Because inhalational anthrax infections are almost always lethal and occur infrequently, human challenge studies are not ethical or feasible, he said. In response to the attacks, FDA issued the Animal Rule in 2002. It allows “for the approval of drugs and licensure of biological products when human efficacy studies are not ethical and field trials to study the effectiveness of drugs or biological products are not feasible.”
Anthrax spores do not germinate all at once, Friedlander said. They can remain dormant for a long time inside a host. Because antibiotics destroy only germinated spores and bacteria, discontinuing post-exposure treatment before every spore germinates can have deadly consequences.
In a 1993 non-human primate study, Friedlander and his colleagues found prolonged antibiotics alone could result in significant long-term protection.
“These results suggested that therapy for an unimmunized person exposed to an aerosol of anthrax spores should consist of long-term suppressive antibiotics,” he said.
The study became the basis for CDC’s recommendation that people who have been exposed to anthrax take antibiotics for at least 60 days. After the attacks, about 10,000 people potentially exposed to anthrax were put on antibiotics for 60 days. However, only 44 percent adhered to the treatment regimen.

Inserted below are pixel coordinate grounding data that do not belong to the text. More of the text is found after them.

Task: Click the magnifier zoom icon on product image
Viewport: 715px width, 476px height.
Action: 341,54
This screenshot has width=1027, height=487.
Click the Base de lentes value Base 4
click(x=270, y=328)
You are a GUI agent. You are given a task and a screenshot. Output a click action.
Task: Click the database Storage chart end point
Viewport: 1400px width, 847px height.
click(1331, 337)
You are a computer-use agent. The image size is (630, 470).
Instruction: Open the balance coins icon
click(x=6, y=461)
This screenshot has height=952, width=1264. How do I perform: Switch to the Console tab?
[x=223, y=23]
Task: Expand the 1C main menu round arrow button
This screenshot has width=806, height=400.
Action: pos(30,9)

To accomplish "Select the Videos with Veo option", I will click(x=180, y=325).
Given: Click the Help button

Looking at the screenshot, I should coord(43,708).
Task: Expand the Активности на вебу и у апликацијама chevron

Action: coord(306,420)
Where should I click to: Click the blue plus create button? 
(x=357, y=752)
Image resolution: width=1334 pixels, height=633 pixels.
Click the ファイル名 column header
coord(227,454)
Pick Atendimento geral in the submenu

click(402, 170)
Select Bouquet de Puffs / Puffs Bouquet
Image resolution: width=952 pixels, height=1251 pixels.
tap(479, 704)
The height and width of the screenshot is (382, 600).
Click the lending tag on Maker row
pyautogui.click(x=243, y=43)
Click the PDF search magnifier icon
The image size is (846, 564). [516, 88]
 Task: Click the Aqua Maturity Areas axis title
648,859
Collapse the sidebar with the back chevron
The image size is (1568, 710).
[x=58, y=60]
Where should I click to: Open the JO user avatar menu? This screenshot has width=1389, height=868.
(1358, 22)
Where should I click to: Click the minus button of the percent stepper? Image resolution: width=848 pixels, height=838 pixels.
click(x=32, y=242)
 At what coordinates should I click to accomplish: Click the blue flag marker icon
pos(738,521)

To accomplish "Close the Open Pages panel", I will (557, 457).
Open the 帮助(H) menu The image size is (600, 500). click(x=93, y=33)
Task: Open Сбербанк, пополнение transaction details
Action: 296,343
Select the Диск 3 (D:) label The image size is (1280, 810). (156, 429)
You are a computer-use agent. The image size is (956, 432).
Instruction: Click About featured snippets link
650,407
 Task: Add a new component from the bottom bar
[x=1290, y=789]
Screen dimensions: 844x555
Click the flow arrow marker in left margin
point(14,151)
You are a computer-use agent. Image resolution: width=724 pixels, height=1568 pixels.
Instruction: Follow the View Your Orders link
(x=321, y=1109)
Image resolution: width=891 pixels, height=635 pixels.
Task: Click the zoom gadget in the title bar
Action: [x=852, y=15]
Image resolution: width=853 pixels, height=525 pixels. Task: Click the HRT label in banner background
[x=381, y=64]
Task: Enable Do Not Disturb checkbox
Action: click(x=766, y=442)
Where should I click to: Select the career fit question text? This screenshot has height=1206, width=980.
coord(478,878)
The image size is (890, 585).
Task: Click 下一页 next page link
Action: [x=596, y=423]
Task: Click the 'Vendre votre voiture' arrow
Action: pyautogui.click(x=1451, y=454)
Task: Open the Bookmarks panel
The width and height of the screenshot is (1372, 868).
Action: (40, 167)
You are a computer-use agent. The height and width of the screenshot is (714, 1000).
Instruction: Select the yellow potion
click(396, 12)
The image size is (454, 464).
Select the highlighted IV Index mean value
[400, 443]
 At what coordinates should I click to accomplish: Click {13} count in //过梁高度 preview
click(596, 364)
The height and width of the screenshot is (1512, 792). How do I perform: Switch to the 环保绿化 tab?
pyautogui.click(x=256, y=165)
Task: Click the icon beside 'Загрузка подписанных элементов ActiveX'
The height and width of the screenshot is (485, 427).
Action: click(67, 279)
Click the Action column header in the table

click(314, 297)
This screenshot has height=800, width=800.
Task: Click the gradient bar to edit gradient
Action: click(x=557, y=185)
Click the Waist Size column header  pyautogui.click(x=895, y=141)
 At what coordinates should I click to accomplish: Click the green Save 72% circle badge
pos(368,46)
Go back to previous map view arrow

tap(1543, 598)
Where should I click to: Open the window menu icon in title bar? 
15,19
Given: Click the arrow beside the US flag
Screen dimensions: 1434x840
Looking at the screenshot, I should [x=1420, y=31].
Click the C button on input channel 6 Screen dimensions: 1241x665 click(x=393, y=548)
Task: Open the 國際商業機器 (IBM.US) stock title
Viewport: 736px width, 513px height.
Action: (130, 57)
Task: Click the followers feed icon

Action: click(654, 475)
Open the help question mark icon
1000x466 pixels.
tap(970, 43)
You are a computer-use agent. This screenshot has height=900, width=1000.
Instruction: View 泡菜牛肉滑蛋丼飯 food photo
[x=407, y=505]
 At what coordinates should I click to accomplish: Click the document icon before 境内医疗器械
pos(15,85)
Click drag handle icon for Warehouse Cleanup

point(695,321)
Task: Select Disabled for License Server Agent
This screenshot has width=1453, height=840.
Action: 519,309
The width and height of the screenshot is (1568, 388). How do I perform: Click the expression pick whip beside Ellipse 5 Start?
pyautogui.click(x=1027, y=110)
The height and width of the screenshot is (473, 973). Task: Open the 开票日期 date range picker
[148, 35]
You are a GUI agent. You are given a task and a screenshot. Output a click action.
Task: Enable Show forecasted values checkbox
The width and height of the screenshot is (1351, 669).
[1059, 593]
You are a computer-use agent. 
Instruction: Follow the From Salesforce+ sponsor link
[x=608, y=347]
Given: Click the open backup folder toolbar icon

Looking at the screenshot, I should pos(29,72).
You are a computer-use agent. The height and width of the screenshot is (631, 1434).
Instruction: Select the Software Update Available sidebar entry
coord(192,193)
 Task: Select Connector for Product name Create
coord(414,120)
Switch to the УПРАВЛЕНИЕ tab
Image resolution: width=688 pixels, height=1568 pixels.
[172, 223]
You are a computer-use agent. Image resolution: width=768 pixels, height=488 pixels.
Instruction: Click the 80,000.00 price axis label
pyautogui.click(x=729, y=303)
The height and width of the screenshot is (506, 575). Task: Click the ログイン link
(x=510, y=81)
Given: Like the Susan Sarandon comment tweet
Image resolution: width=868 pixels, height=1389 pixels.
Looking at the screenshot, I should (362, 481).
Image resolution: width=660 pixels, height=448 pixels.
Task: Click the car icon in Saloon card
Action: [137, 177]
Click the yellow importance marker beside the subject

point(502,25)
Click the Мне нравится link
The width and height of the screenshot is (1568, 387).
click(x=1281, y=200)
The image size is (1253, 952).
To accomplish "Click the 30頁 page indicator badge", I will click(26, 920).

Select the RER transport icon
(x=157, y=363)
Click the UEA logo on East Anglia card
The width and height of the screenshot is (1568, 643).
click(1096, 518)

Friedlander; Dr. Nicholas Vietri, an infectious disease physician formerly with USAMRIID and now at VA Boise Healthcare System; and Wright entered an interagency collaboration to perform a series of studies. First, they sought to determine if receiving an anthrax vaccine after exposure could reduce the time non-human primates were required to be on antibiotics. The results suggested that, when combined with post-exposure vaccination, antibiotics can be given for as few as 14 days in this model. Once again, CDC updated its treatment guidelines based on Friedlander’s research to include vaccination after anthrax exposure; current guidelines advise that antibiotics be continued for 2 weeks after the last dose of the vaccine series.
“Shortening the duration of antibiotic post-exposure prophylaxis in a bioterrorism event involving B. anthracis by adding post-exposure vaccination would be of great benefit because of non-compliance and side effects associated with prolonged therapy,” Friedlander noted.
For treatment of active infection, antibiotics may be given for as little as 10 days in non-human primates, Vietri explained.
In this study, monkeys were exposed to a high dose of anthrax and given antibiotics for 10 days beginning after anthrax bacteria were found in the bloodstream. The animals that survived once the antibiotics ended were immune to reinfection, which correlated with the development of antibodies to the protective antigen (PA) of anthrax.
The group concluded that, “Patients who are treated for symptomatic anthrax and recover should be tested for the development of an immune response to B. anthracis,” he said. “The presence of anti-PA antibodies may be useful in determining when antibiotics may be discontinued.”
Researchers have made progress against anthrax, Wright said. Still, clinical questions remain. For example, can non-invasive imaging findings characterize the stages of infection? How many antibiotics are needed to treat an infection? When is the best time to administer anti-toxin treatment and what are the long-term effects in survivors of anthrax?
“The anthrax letter attacks of 2001 revealed the urgent need to be able to understand old pathogens using current modern medical tools,” concluded Wright. “The investment in biodefense and emerging infections research infrastructure—and in mechanisms such as the Animal Rule—have made rapid discovery possible years later.”